Analysis of two plane electromechanical model of shape
deviation in a hydropower generator

Abstract: Hydroelectric power supplies about 20 percent of the world's electricity and
is the most important renewable energy converting industry. Swedish
hydropower plants produce between 55-74TWh a year. These plants where built
thirty to one hundred years ago and where constructed for base load. With
new developments in energy production, for instance nuclear and renewable
power, many hydropower plants have a new task, namely to function as
regulators and keep frequency in the power net constant. Which means that
constructions that where not built for it will have to do many starts and
stops in their lifetime. This makes it interesting to examine the
rotordynamic effects in hydropower generators.

All generators have shape deviations since it is not possible to manufacture
perfect circular generators. Especially in Hydropower applications, where
the diameter is normally large and the relative airgap is small. These
properties make it likely that the response of the system depends on the
shape deviation.

> _Written problem_: Write the next part of the hydropower generator abstract, picking up right after its closing sentence on shape deviation. The data has no connection to the hydropower generator abstract.

> _Information provided_:
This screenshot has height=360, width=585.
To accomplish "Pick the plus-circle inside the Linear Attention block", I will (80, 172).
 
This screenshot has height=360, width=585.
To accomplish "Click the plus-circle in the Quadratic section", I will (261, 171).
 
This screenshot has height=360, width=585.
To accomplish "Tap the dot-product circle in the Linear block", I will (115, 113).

---

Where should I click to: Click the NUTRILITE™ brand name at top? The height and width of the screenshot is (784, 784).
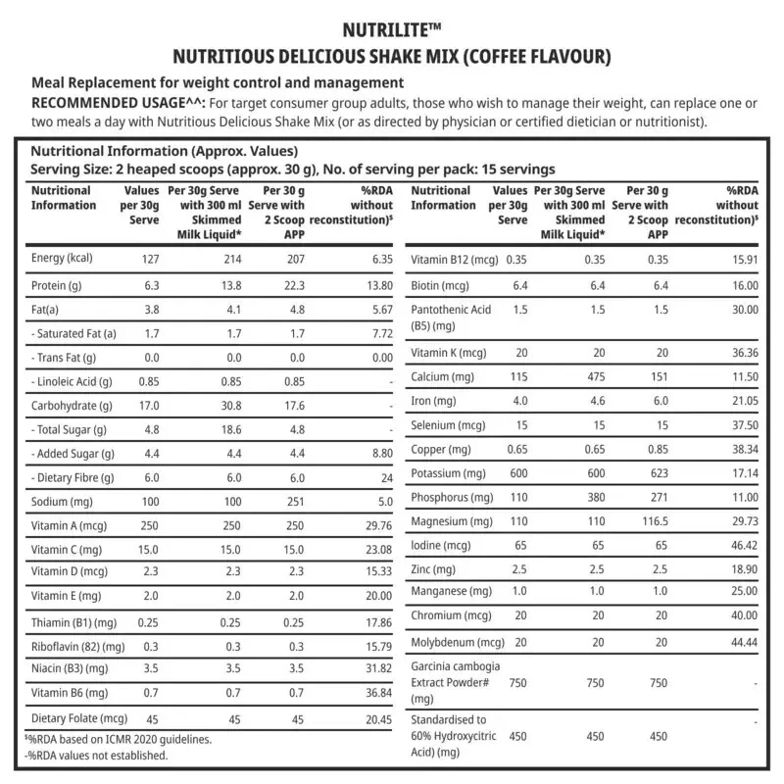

> _Output of the task_:
This thesis examines the effect shape deviation of the generator has on the
response. It compares the difference between using the mean shape deviation
on rotor and stator compared to two shape deviation one on the upper half of
the rotor and stator and one the lower half. With two shape deviations there
will be a bending moment due to the differences in shape of the upper and
lower parts of the generator. The main goal is to investigate the effects of
these bending moments and also to use a real generator as a model(Krångfors
G2 at River Skellefte älv).

The results show that two shape deviations give rice to bending moments in
new frequencies. There is only a very small effect on displacement response
of the rotor. The new moments are seen in the angular response, where there
is a clear difference between the two cases. In the case of Krångfors G2 it
was found that the stiffness of the rotor was high and therefore only the
first frequency of the shape deviations is likely affect the system. But, in
other hydropower generators it is possible that the bending moments can
affect the dynamics of the system. Then the methods presented in this thesis
can be a valuable tool.